::: Extrait du document

Si l’on ne m’avait pas offert À la merci du désir Last Notes from Home, publié par Monsieur Toussaint Louverture, en me la jouant à la Frederick Exley, l’auteur sarcastique et alcoolisé, je me suis dit, dans ma petite Ford d’intérieur, que je l’aurais acheté rien que pour la recherche extrême de son « packaging », couverture et 4e de couverture.

 

 

C’est de la sobriété raffinée, du naturel étudié, élégant, minimaliste, extrémiste, marque de fabrique d’un éditeur bordelais, à rebours de « l'incontinence éditoriale » actuelle. « Moi, je serais plutôt dans le tantrisme éditorial », Dominique Bordes. Il sort rarement plus de trois titres par an, dont beaucoup d'Américains inconnus. ICI 

 

 

 

Démonstration par l’image :

 

 

La production littéraire de Frederick Exley se résume à seulement trois romans:

 

  • Le Dernier stade de la soif (1968)

 

  • Pages from a Cold Island (1975)

 

 

  • Last Notes From Home (1988),

 

… et suffisamment d’articles de presse pour remplir un petit volume. Aucun de ces romans ne fut une réussite commerciale, et seul Le Dernier stade de la soif eut un succès digne d’être remarqué. Cette œuvre de qualité s’attira quelques lecteurs dévoués, elle fut lue et appréciée par des étudiants et des auteurs prometteurs, le phénomène est donc comparable à celui que connut le roman L'attrape Cœur de J.D. Salinger dans les années 1950.

::::::
::: Données extraites

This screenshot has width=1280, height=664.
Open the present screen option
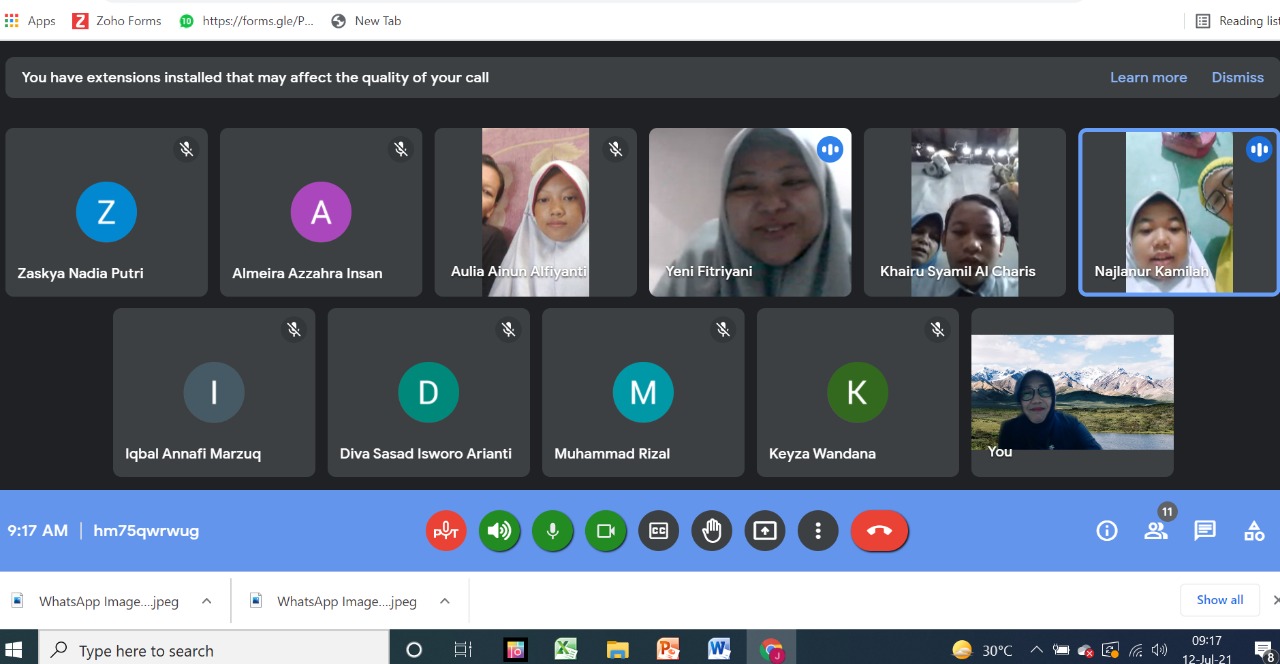pos(764,531)
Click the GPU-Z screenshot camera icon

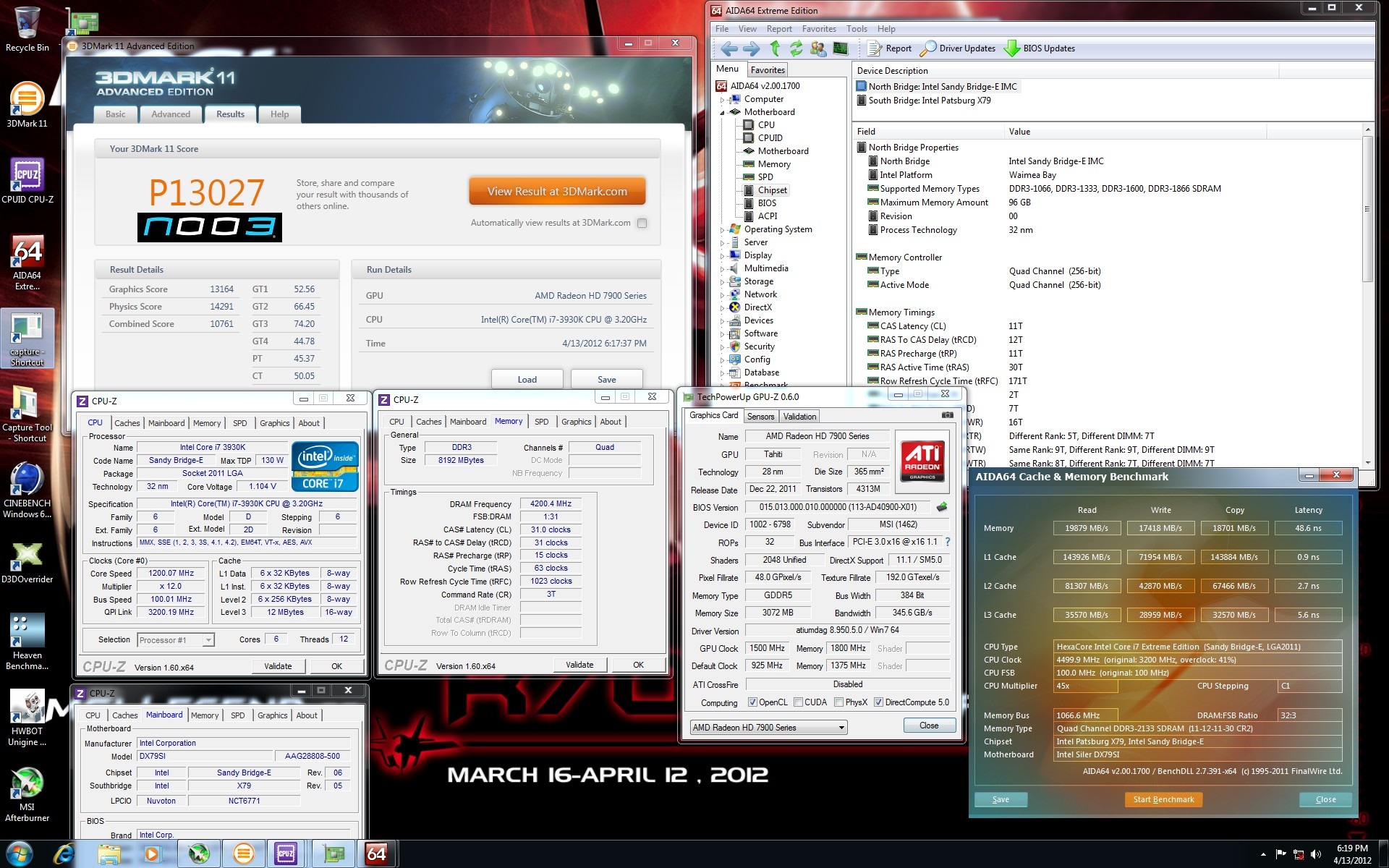click(x=947, y=415)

::::::

• Consigne: Recopiez, s'il vous plaît, l'extrait sur Frederick Exley en entier, sans rien y changer. Ces lignes proviennent d'une autre source que l'extrait.

• Réponse attendue:
Si l’on ne m’avait pas offert À la merci du désir Last Notes from Home, publié par Monsieur Toussaint Louverture, en me la jouant à la Frederick Exley, l’auteur sarcastique et alcoolisé, je me suis dit, dans ma petite Ford d’intérieur, que je l’aurais acheté rien que pour la recherche extrême de son « packaging », couverture et 4e de couverture.

 

 

C’est de la sobriété raffinée, du naturel étudié, élégant, minimaliste, extrémiste, marque de fabrique d’un éditeur bordelais, à rebours de « l'incontinence éditoriale » actuelle. « Moi, je serais plutôt dans le tantrisme éditorial », Dominique Bordes. Il sort rarement plus de trois titres par an, dont beaucoup d'Américains inconnus. ICI 

 

 

 

Démonstration par l’image :

 

 

La production littéraire de Frederick Exley se résume à seulement trois romans:

 

  • Le Dernier stade de la soif (1968)

 

  • Pages from a Cold Island (1975)

 

 

  • Last Notes From Home (1988),

 

… et suffisamment d’articles de presse pour remplir un petit volume. Aucun de ces romans ne fut une réussite commerciale, et seul Le Dernier stade de la soif eut un succès digne d’être remarqué. Cette œuvre de qualité s’attira quelques lecteurs dévoués, elle fut lue et appréciée par des étudiants et des auteurs prometteurs, le phénomène est donc comparable à celui que connut le roman L'attrape Cœur de J.D. Salinger dans les années 1950.